▶ _Your goal_
Report every line in the material below that contains the word "link", copying each line in full. Match the case exactly.

▶ _Data shown_
☆ ☆ ☆
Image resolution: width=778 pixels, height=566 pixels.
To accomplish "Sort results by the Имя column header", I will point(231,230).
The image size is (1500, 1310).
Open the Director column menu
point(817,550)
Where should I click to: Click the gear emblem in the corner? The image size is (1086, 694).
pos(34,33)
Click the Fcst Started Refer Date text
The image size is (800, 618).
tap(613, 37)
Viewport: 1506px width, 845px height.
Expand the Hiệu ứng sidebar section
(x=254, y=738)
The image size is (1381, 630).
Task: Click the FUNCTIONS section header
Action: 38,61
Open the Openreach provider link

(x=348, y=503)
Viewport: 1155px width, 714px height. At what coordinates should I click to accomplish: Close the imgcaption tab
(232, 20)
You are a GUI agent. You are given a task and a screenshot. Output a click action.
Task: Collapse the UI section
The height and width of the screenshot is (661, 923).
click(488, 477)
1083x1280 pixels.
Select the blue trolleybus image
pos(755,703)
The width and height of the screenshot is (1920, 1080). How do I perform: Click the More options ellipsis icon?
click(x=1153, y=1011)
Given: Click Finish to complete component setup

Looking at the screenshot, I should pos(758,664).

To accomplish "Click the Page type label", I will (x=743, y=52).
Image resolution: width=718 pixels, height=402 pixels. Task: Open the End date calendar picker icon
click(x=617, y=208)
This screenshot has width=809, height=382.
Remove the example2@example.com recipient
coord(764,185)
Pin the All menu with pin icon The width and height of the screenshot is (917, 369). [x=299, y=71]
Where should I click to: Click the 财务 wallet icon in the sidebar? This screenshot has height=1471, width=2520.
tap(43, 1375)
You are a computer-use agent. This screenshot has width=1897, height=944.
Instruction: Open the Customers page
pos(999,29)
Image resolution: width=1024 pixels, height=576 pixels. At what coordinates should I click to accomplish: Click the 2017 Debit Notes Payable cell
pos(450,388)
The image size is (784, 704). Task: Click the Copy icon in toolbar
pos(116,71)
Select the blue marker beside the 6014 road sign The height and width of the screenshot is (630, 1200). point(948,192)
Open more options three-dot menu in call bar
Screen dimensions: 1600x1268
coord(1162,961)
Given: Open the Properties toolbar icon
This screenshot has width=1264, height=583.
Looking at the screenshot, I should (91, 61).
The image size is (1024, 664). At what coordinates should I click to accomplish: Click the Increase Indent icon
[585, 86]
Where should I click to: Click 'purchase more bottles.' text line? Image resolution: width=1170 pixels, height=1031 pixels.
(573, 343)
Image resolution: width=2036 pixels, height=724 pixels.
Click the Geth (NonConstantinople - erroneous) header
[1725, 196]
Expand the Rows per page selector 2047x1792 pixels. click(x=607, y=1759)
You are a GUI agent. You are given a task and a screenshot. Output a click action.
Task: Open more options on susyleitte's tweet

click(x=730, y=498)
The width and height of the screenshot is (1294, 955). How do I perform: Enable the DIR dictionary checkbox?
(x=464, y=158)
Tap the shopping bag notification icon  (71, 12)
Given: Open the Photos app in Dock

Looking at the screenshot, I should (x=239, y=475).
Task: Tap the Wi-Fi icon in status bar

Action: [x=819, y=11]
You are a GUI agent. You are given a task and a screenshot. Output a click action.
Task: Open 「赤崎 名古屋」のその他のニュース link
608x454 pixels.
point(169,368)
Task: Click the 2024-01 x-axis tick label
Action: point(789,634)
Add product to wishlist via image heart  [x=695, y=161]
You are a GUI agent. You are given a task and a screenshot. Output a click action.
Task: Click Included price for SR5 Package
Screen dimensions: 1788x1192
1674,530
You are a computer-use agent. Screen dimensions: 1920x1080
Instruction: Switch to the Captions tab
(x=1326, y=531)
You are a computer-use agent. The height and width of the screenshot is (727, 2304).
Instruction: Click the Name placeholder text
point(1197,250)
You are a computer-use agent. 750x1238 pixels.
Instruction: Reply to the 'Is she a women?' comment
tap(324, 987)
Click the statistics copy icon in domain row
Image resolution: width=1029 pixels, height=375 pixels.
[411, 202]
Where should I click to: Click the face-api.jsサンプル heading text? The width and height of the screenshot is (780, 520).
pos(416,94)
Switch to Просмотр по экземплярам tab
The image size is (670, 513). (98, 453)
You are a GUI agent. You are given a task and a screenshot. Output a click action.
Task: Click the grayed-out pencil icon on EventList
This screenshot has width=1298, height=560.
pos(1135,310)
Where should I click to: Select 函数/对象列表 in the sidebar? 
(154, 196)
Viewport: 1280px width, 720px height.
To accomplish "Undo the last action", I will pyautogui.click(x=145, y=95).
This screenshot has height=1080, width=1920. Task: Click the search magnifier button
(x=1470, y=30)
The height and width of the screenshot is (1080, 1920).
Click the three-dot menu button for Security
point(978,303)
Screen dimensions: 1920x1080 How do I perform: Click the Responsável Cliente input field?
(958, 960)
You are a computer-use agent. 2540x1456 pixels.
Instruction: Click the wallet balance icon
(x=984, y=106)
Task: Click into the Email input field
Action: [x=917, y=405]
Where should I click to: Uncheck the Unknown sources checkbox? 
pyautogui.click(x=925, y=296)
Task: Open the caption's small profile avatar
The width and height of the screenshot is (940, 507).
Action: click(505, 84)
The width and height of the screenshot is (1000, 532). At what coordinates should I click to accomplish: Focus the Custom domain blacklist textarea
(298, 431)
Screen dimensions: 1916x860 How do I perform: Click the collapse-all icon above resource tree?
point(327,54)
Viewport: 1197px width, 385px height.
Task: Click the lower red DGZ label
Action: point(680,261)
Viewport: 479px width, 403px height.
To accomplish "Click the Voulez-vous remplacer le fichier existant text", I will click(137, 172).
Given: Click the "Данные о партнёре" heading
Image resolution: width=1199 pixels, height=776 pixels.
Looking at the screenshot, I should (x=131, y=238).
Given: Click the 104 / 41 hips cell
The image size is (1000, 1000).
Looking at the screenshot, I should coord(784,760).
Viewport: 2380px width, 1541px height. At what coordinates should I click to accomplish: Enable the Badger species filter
☆ ☆ ☆
▶ _Exercise result_
Open the Openreach provider link
Task: Open 「赤崎 名古屋」のその他のニュース link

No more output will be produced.